Posé sur un porte-manteau accroché à une baguette de sourcier glissée entre deux poutres dans la grange retapée qui me sert de bureau, mon vieux "marselles" paraît bien fatigué.
Juste derrière, alignées sur une étagère, les poignées de quelques épées qui pendent retenues par leur "gavilan" sont recouvertes de poussière et reliées entre elles par la fine dentelle d'une toile d'araignée.

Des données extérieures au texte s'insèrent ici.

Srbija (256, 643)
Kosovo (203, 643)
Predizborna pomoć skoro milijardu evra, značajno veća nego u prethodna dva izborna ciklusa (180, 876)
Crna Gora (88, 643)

Les capes et muletas sont prés de la porte, au cas-où, empilées dans un désordre parfait sur un carton d'emballage. Sur une autre poutre, une dizaine de queues, noires en majorité, et reliées entre elles par la devise enlevée à un toro de Miura au sortir d'une pique... délicieuse inconscience passée. Telle une chevelure de crêpe crotté, elles semblent pendre d'une tête miniaturisée qui serait cachée sous un canotier que portait Morante à Mexico...
Tout autour, profitant de la moindre surface plane, quelques photos, un vieux costume d'alternative noir et or, une montera de morilla dans sa boîte de cuir marouflé, des livres qui s'empilent et du désordre partout. Ainsi bunkerisé, je pourrais vivre en autarcie, puisant dans les souvenirs accumulés - les miens, les autres - la matière vive qui nourrit tant d'histoires qu'il reste à écrire, tant de tranches de vie qu'il faut absolument raconter, dans un effort sans doute vain de transmettre sinon de figer ce qui ne saurait l'être : la fuite du temps sur l'océan des impressions.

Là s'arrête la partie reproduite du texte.